Intracranial myxoid mesenchymal neoplasms with EWSR1 gene rearrangement: report of 2 midline cases with one demonstrating durable response to MET inhibitor monotherapy.

Abstract

Abstract EWSR1 fusions have been identified in multiple neoplasms involving bone and soft tissue. Recently, cases of intracranial myxoid mesenchymal neoplasms harboring EWSR1-CREB family gene fusions have been reported in young patients with histologic features reminiscent of the myxoid variant of angiomatoid fibrous histiocytoma. Here, we report two cases of adult males with midline intracranial EWSR1 myxoid neoplasms. Patient 1 (age 37) presented with headaches and magnetic resonance imaging (MRI) demonstrated an enhancing right thalamic mass extending into the quadrigeminal cistern. Near-total resection was achieved, and residual disease was treated with stereotactic radiosurgery (SRS). Five-year follow-up is negative for recurrence.

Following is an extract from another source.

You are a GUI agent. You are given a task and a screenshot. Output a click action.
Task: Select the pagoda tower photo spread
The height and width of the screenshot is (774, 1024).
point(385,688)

Patient 2 (age 28) had a past medical history significant for high-grade B-cell lymphoma of his femur and kidney for which he received systemic and intrathecal treatment. He presented to our institution with headaches, visual changes, nausea and vomiting, and MRI demonstrated a homogenously enhancing intraventricular tumor. Gross total resection was achieved, yet despite post-operative radiation therapy, he progressed 11 months later. He was then treated with radiosurgery and crizotinib, leading to stable disease 23 months after start of targeted therapy. In both cases, EWSR1 gene rearrangement was identified by fluorescence in-situ hybridization (FISH). Reverse transcription polymerase chain reaction (rt-PCR) showed a CREB1 gene fusion partner in both cases. Our cases expand the clinicopathologic features of these newly recognized tumors and include an older age at presentation and a relatively elevated proliferation index. We also present a durable response to monotherapy with a MET inhibitor in response to this gene fusion.